On Oct 30, 2011, at 1:19, humanengr wrote:
>> I'm not sure how you calculate the sha1 hash.
> I'm using openssl sha1 <<file>>.
>> But usually it's calculated from the data fork content. That changes
>> when you save embedded notes, but not when you save just as PDF
>> (i.e. not embedded or without notes). (Unless you've converted
> Yes, that's what I'm seeing. The odd thing is that if one takes, say,
> an rtf and calculates a hash, edits, saves (yielding a different
> hash), and undoes the edit, the hash is restored to the original
> value. But the corresponding process with a pdf (adding a Skim note,
> embedding, and removing) doesn't restore the hash. It's as if the
> process of editing leaves a "residue".
> If it's not restored to the original value, it's missed as a
> duplicate when I use, say FileBuddy or EagleFiler. My tentative
> solution is to rely on other metadata to identify possible duplicates.
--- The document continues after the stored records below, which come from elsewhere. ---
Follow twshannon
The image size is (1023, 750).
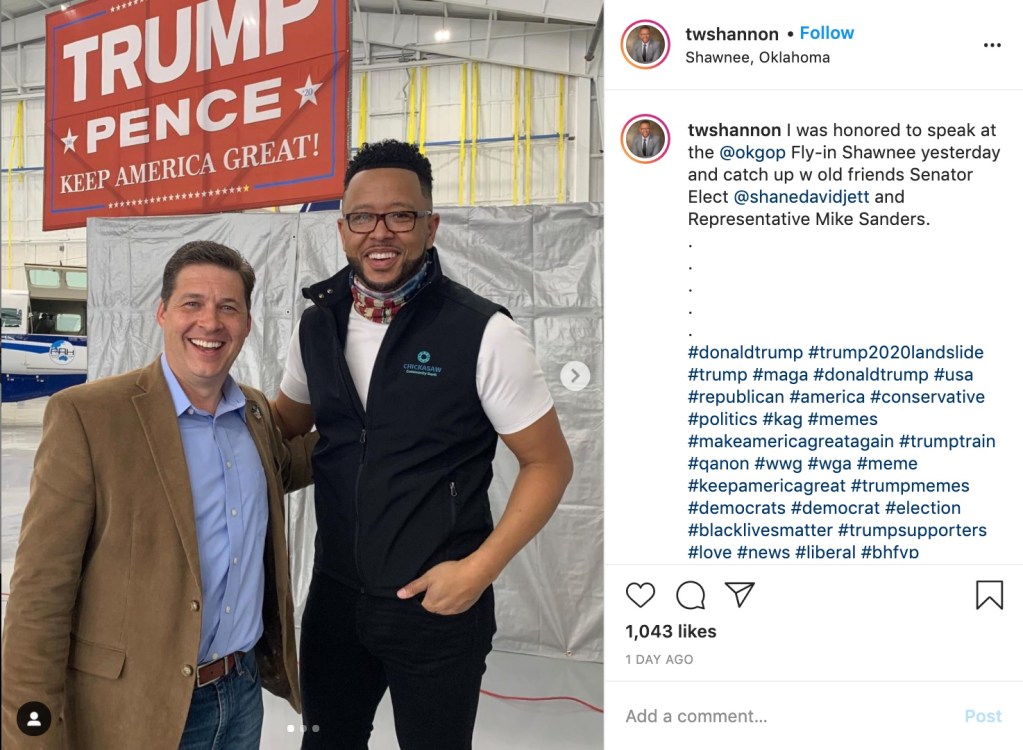coord(827,33)
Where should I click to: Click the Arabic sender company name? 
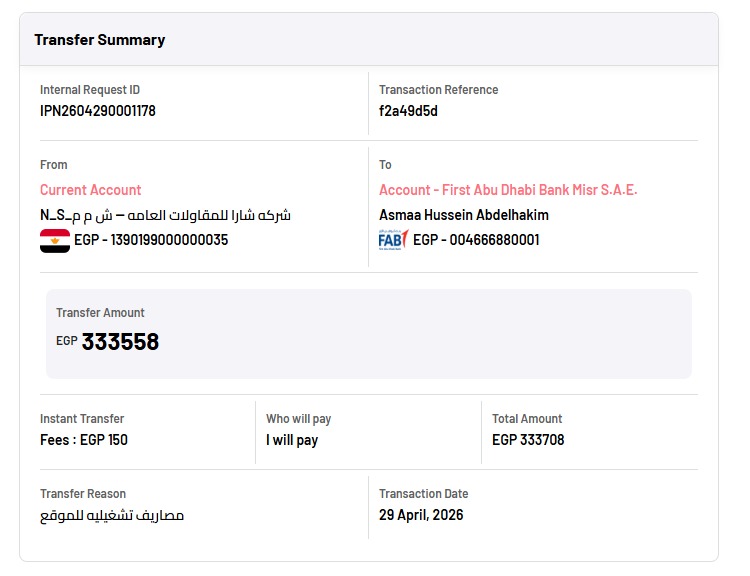coord(165,215)
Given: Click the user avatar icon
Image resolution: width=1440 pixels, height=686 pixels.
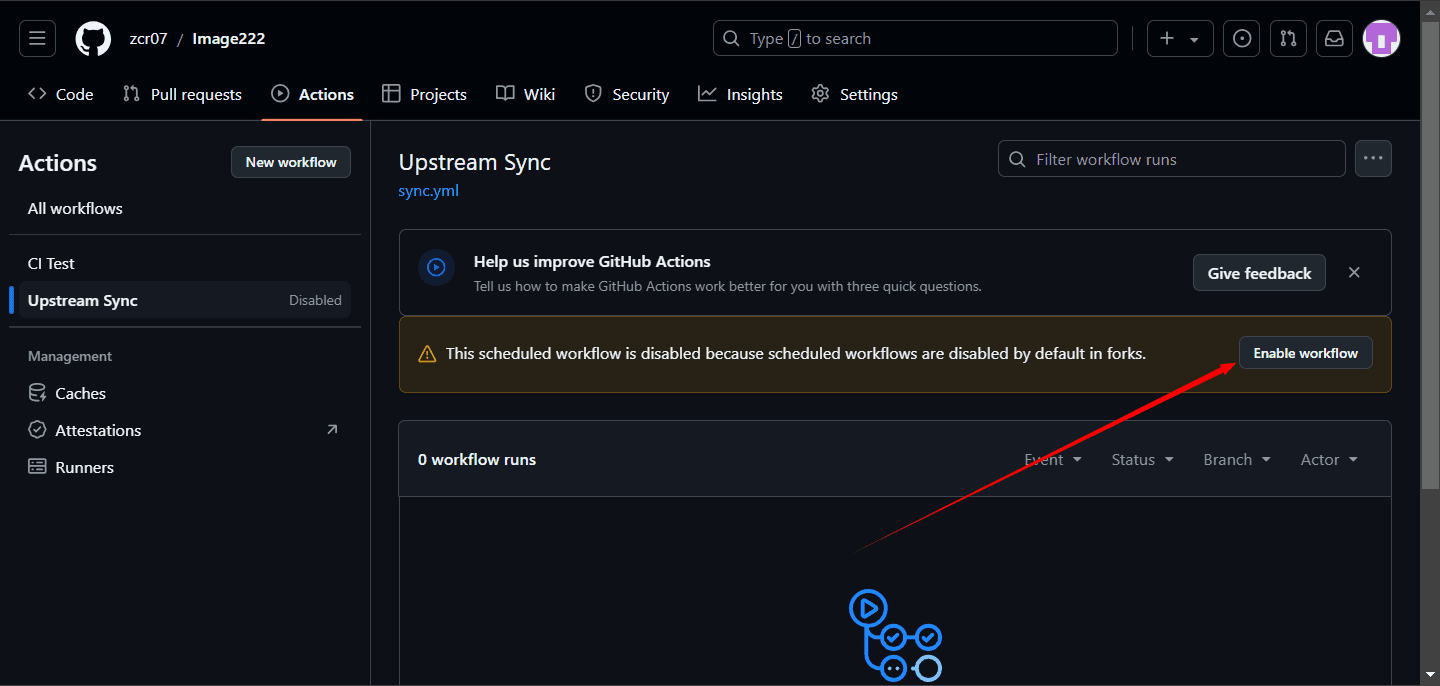Looking at the screenshot, I should [1381, 39].
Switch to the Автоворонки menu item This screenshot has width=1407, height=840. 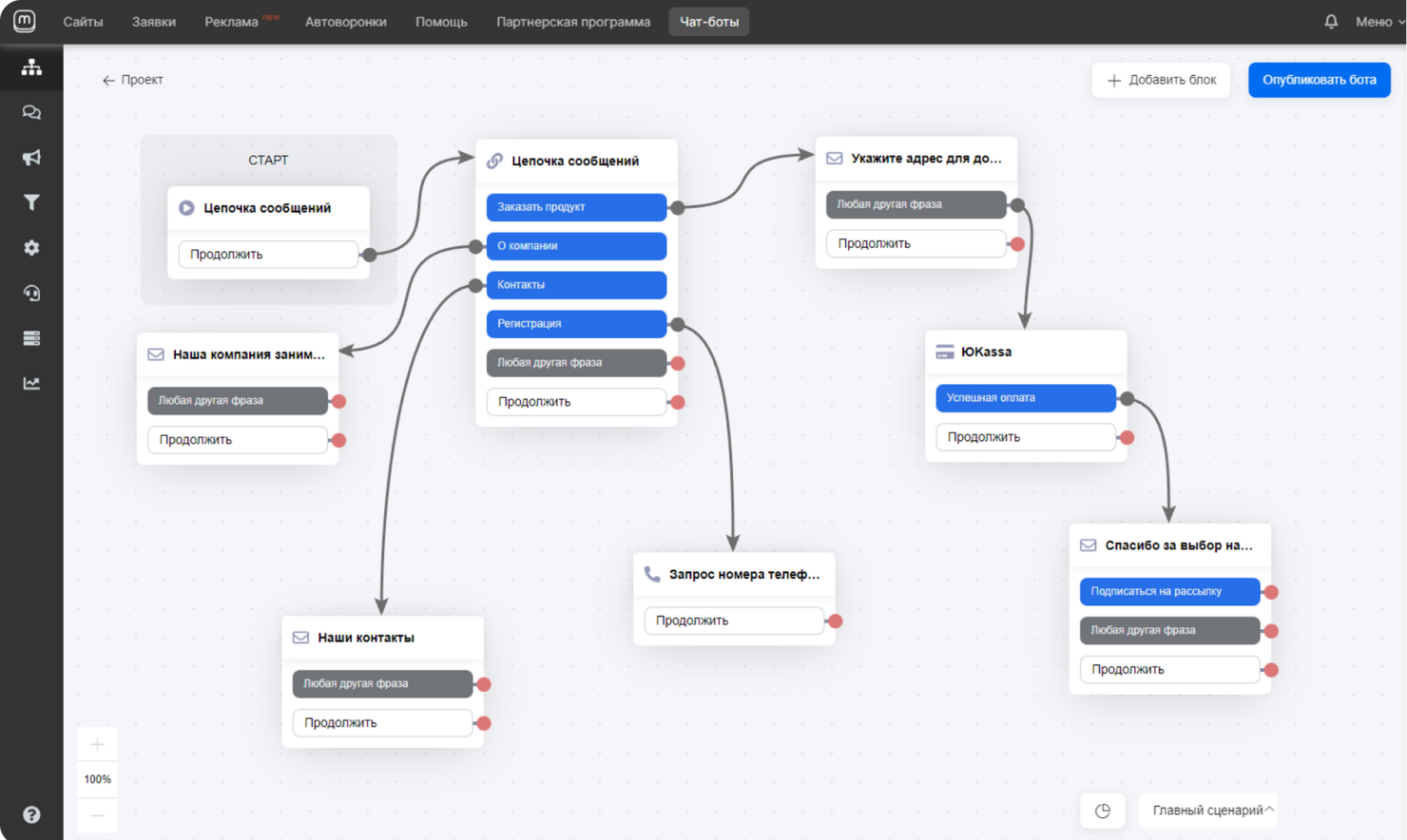pos(345,22)
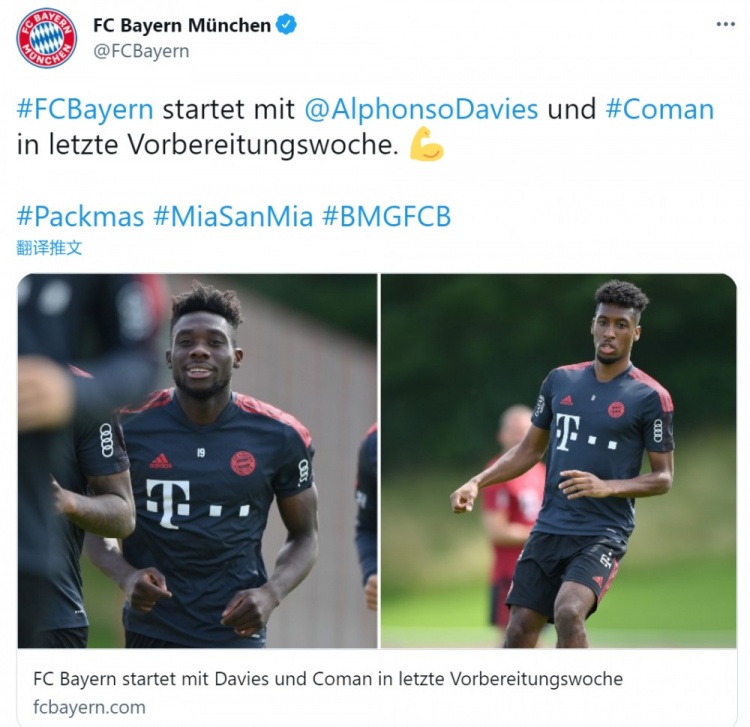Open the three-dot more options menu
This screenshot has height=727, width=750.
(x=725, y=24)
PDF data is far from uniquely determined by it's content of information. So there is no reason why the data of the same PDF saved at different times will produce the exact same data (and when using different programs/libraries it will be even less unique). This is very different for plain text and RTF. So there's nothing odd about it, it's the way it is and what you should expect.